Our town has its fair share of tastemakers—and while we highlight only a handful of them in this package, from living legends to hip newcomers, there are scores of others we’d like to acknowledge, too. So, let’s take a moment to salute the local tastemakers who have taken us on a gastronomic globe-trot, providing new culinary experiences. Those include the Singh brothers of Peerce’s and Ananda, who introduced us to the richly spiced flavors of Punjabi cuisine; the Lefenfeld brothers, who exposed us to Basque country cooking at La Cuchara; and Irena Stein and Mark Demshak, who have brought us Venezuelan fine dining at Alma Cocina Latina in Station North.
And let’s praise those who have bolstered Baltimore beyond their own dining rooms. That’s people like Aisha Pew and her partner, Cole, owners of Dovecote Café, who bring a community-first credo to their Reservoir Hill cafe, where the work of Black artists is always on display; Jesse Sandlin, who brought back the neighborhood restaurant with her elevated comfort-food fare at Sally O’s, The Dive, and Bunny’s; and Baltimore-born-and- raised John Shields, one of the first local chefs to sing the praises of our great state’s foodways at Gertrude’s Chesapeake Kitchen inside the Baltimore Museum of Art and now with his new nonprofit, Our Common Table. There’s also Kimberly Johnson, who founded Philosophy Winery, the first Black women-owned winery in Maryland, and only the second one in the Mid-Atlantic, breaking the (wine) glass ceiling in an overwhelmingly white field.
We tip a toque to iconic husband-and-wife teams, too. There’s master bakers Russell Trimmer and Maya Muñoz, reviving old artisan techniques in a region once known as “the breadbasket of the American Revolution,” and turning out some of the best loaves around at Motzi Bread in Charles Village. And Karin and Bud Tiffany, whose Peter’s Inn lives on as the last bastion of old school Charm City, with its loaded garlic bread and massive martinis at their rowhome restaurant in Fells Point. There’s also Dylan and Irene Salmon of Dylan’s Oyster Cellar in Hampden, who revitalized the oyster bar. And Qayum and Pat Karzai, who brought small plates to the city 20 years ago at Tapas Teatro in Station North.

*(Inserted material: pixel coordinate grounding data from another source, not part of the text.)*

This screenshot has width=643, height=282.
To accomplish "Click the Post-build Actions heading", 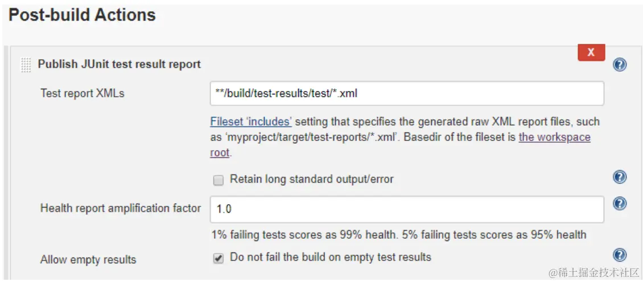I will click(82, 15).
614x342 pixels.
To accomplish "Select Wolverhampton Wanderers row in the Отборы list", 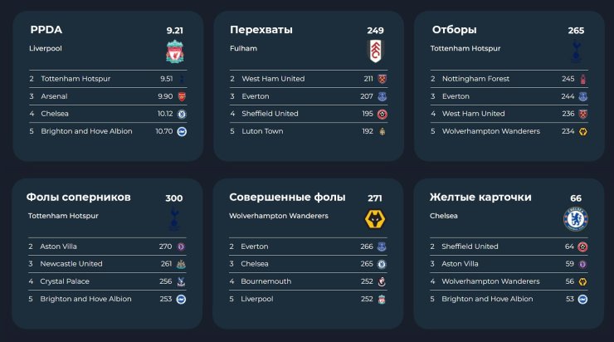I will (x=509, y=131).
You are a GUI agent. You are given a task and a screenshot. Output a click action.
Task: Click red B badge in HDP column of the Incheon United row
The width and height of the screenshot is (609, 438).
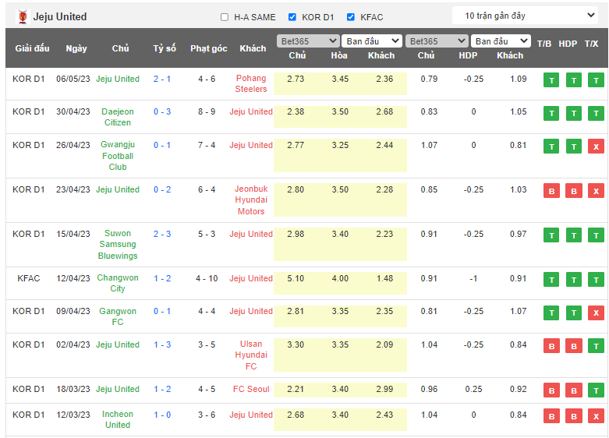click(x=573, y=415)
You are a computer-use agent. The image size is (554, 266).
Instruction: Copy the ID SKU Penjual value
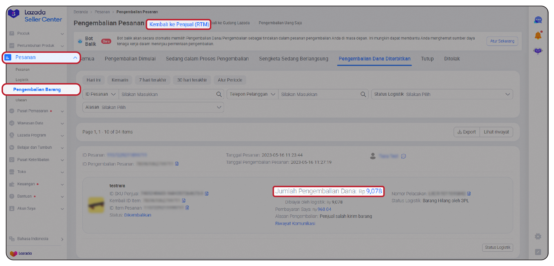(207, 194)
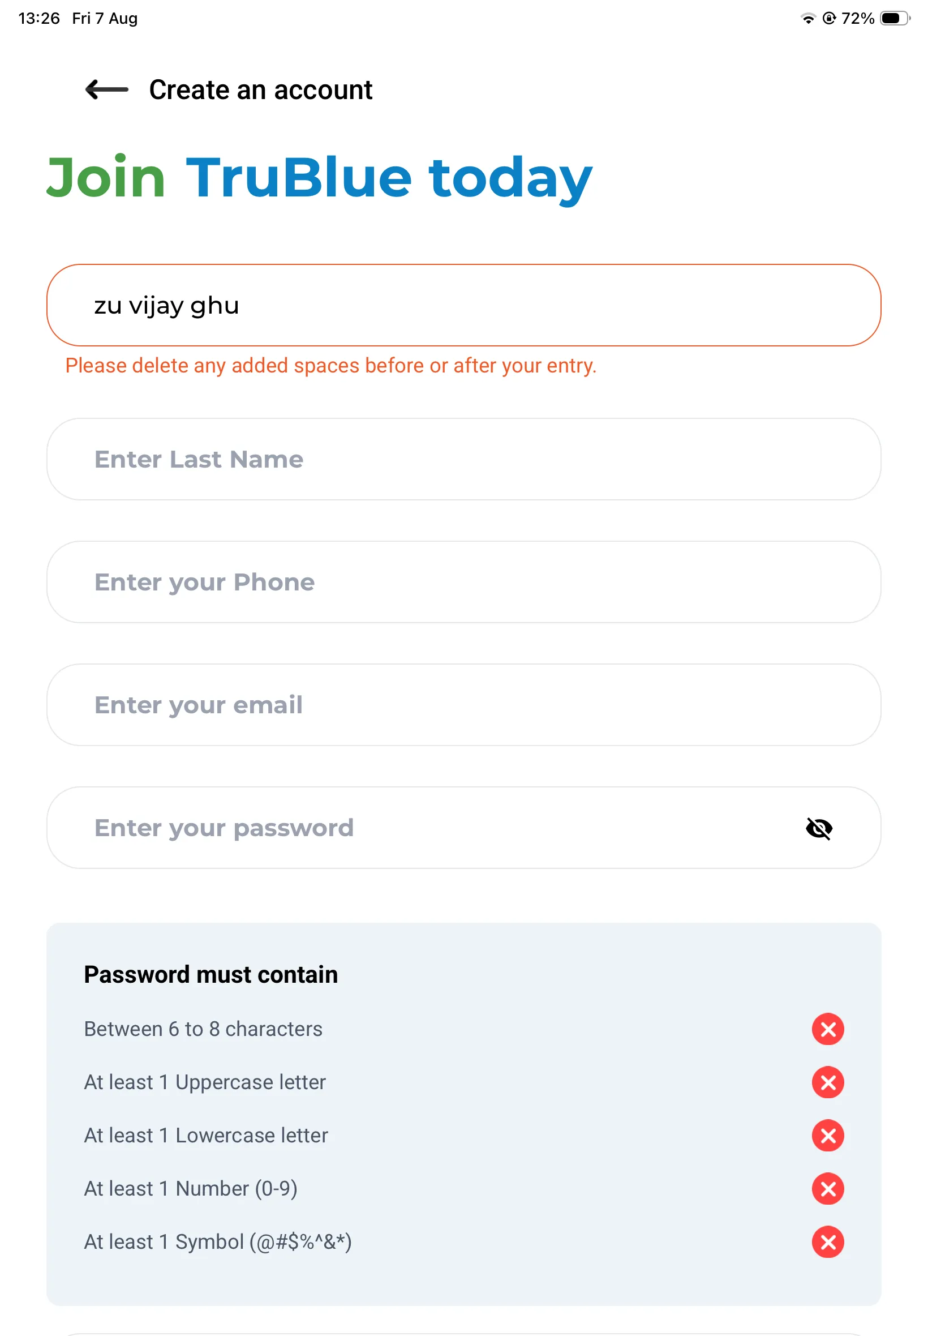Image resolution: width=928 pixels, height=1336 pixels.
Task: Tap the Wi-Fi status icon
Action: tap(808, 19)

Of course, it helps that our small, scrappy—and food-forward—city has an adventurous spirit. Anything goes here, making it easier to experiment and stand out than it might be in more attention-getting sister cities like D.C. and Philadelphia or culinary hubs like New York, Chicago, or L.A. Baltimore has always been a city that has forged its own path, with restaurateurs such as owner-chef Morris Martick, whose Mulberry Street restaurant, Martick’s Restaurant Francais, was a haven for the LGBTQ+ community and, at the time, one of the few places to get bouillabaisse and pâté in Charm City; or Paris-trained Michael Gettier, who, in 1992, as executive chef at the Conservatory atop The Peabody Hotel in the Inner Harbor, helped give gravitas to Baltimore’s food scene after being named one of the best hotel chefs in the U.S. by the James Beard Foundation. Donna Crivello (now the chef at Cosima) deserves a nod, too, for bringing sophistication to the coffee house scene with her roasted veggie sandwiches and Sicilian tuna on focaccia at her eponymous Donna’s cafes.
That same spirit of invention has inspired this current crop of hospitality veterans, many of whom are making waves beyond Baltimore, reminding everyone that Charm City is the coolest and most creative city in America. In a proud hometown moment, in 2020, Saveur dubbed Lane Harlan (of Clavel, W.C. Harlan, Fadensonnen, and The Coral Wig) “the most interesting woman in the restaurant business.” Meanwhile, Ekiben’s Steve Chu and Ephrem Abebe have not only wowed us with their fusion bao buns but shown that a random act of kindness shines a positive light on our entire tight-knit culinary community.
To the tastemakers in this story and all those currently striving to make their mark, we salute you—not only for keeping us well-fed, but for paving a pivotal path sure to inspire others.